Bonnie Leigh McKee (born January 20, 1984) is an American singer and songwriter. Her debut album, Trouble, was released in 2004 by Reprise Records. After underperforming McKee was dropped by her label and took a musical hiatus before establishing herself as a songwriter. She has written 10 singles that have reached number one in either the United States or the United Kingdom, which have sold more than 30 million copies worldwide combined. In 2013, McKee made a return to music with many singles, including "American Girl". She independently released an EP, Bombastic (2015).

McKee is particularly known for collaborating with pop singer Katy Perry. The duo wrote the hits "California Gurls", "Teenage Dream", "Last Friday Night (T.G.I.F.)", "Part of Me", "Wide Awake", and "Roar". McKee also co-wrote "Dynamite" by Taio Cruz, which became the second-best selling song by a British artist in the digital era. McKee co-wrote other hits including "Hold It Against Me" by Britney Spears and "C'Mon" by Kesha; she has written for Cher, Christina Aguilera, Kelly Clarkson, and Adam Lambert. McKee also has collaborated with Canadian acapella singer Mike Tompkins.

Early life

Childhood
McKee was born in Vacaville, California, and raised in Seattle. She studied classical piano and became a member of the Seattle Girls Choir Prime Voci at age 12; she toured with the choir throughout North America and Europe. She recorded two albums with the choir, titled Jackson Berkey Meets The Seattle Girls' Choir and Cantate 2000. She briefly attended the Bush School where she recorded a demonstration piece as part of a class project; she was kicked out soon afterwards. At age 12, McKee's mother gave a demonstration CD featuring her singing Bette Midler and Fiona Apple songs to a friend of hers who is the co-founder of the Sub Pop label, Jonathan Poneman. Poneman was intrigued by her songwriting talents. According to McKee, this was the moment when she realized she had to be "more than just a singer." She knew she had to be a songwriter as well.

■ **What this exercise asks**:
1. Answer these questions using the Bonnie McKee passage:
(a) Which record label released the album Trouble?
(b) Which artist recorded "Dynamite"?
(c) In which city was McKee raised?
2. Reproduce the stretch of the Bonnie McKee passage from "McKee is particularly" through "singer Mike Tompkins.".

■ **Raw records**:

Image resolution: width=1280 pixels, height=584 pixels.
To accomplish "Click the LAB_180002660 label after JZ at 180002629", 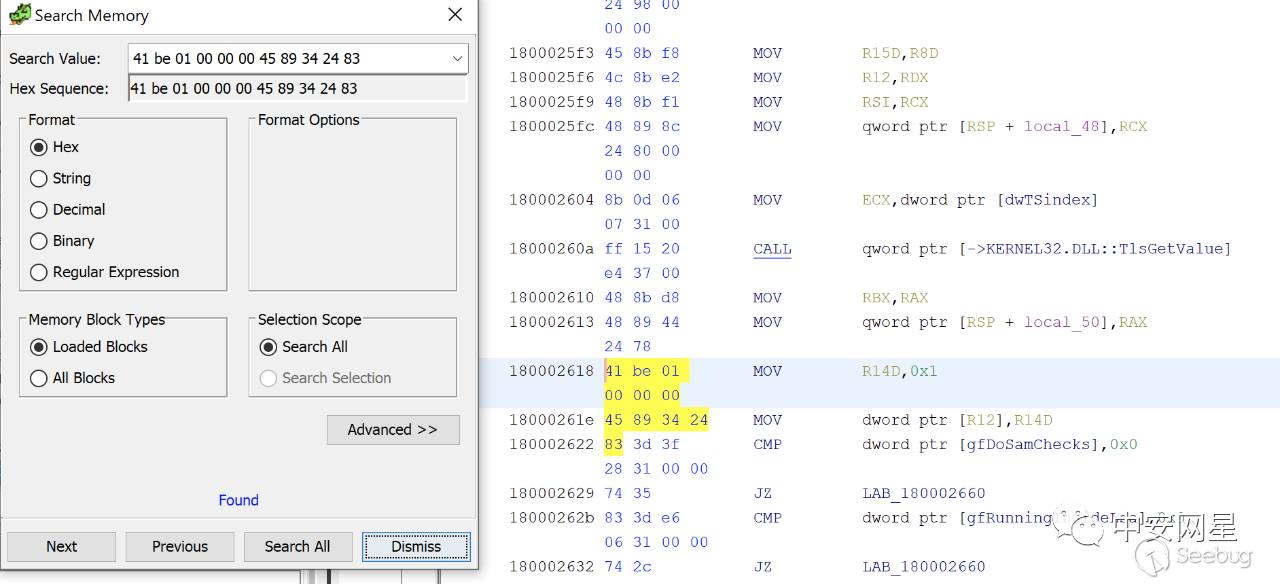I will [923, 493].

--

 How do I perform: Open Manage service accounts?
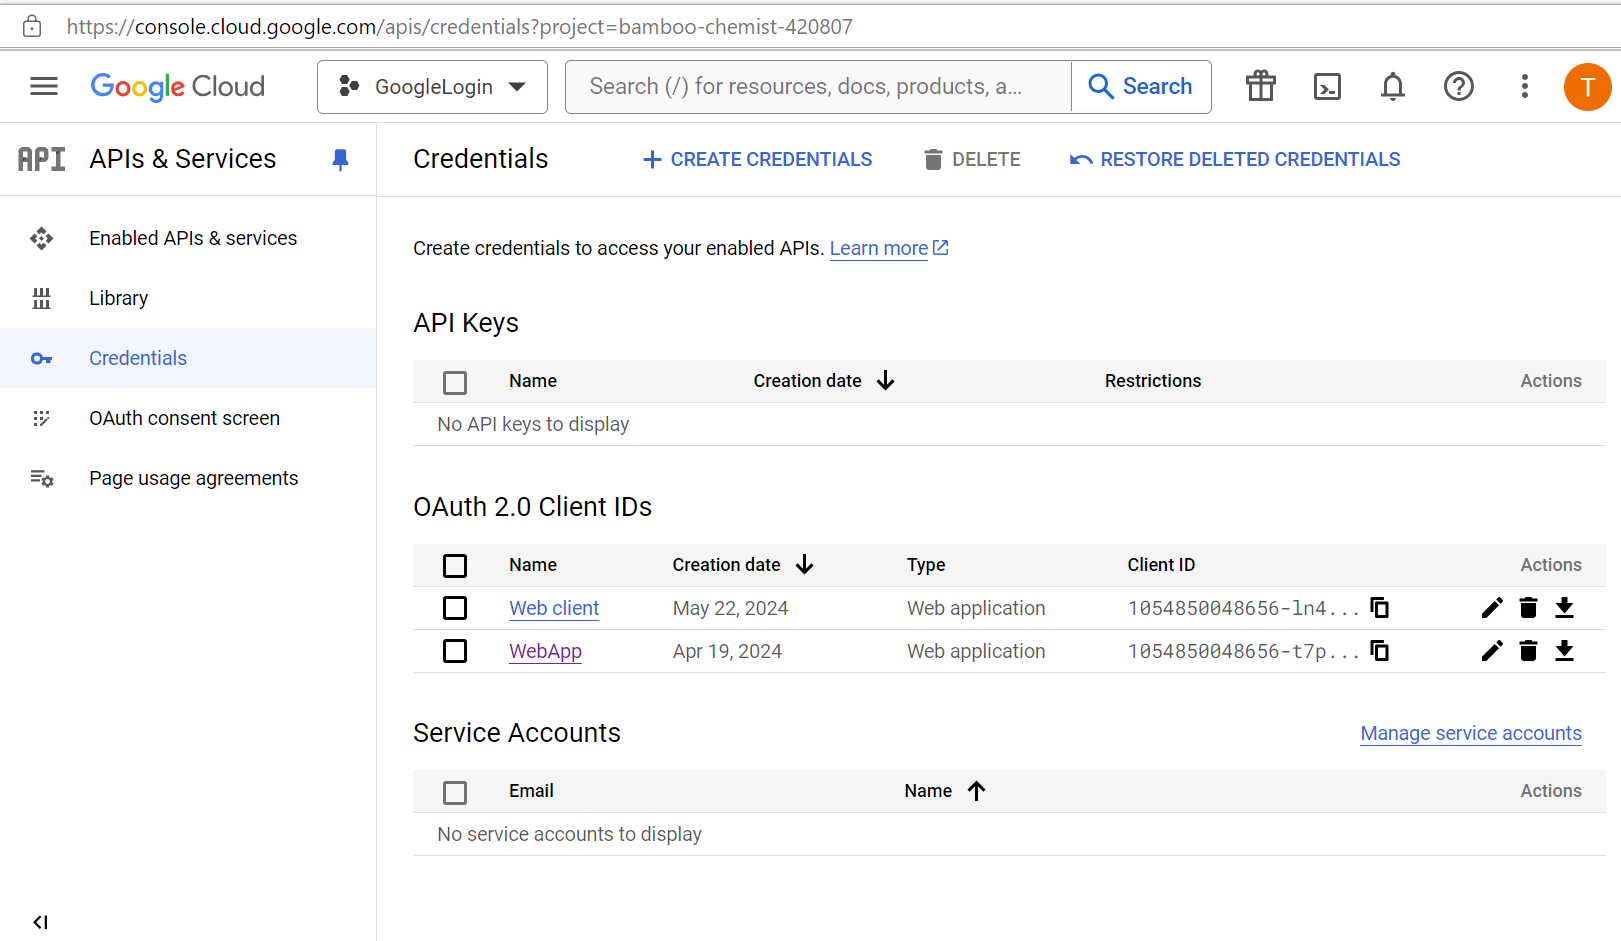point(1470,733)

■ **Worked solutions**:
1.
(a) Reprise Records
(b) Taio Cruz
(c) Seattle

2.
McKee is particularly known for collaborating with pop singer Katy Perry. The duo wrote the hits "California Gurls", "Teenage Dream", "Last Friday Night (T.G.I.F.)", "Part of Me", "Wide Awake", and "Roar". McKee also co-wrote "Dynamite" by Taio Cruz, which became the second-best selling song by a British artist in the digital era. McKee co-wrote other hits including "Hold It Against Me" by Britney Spears and "C'Mon" by Kesha; she has written for Cher, Christina Aguilera, Kelly Clarkson, and Adam Lambert. McKee also has collaborated with Canadian acapella singer Mike Tompkins.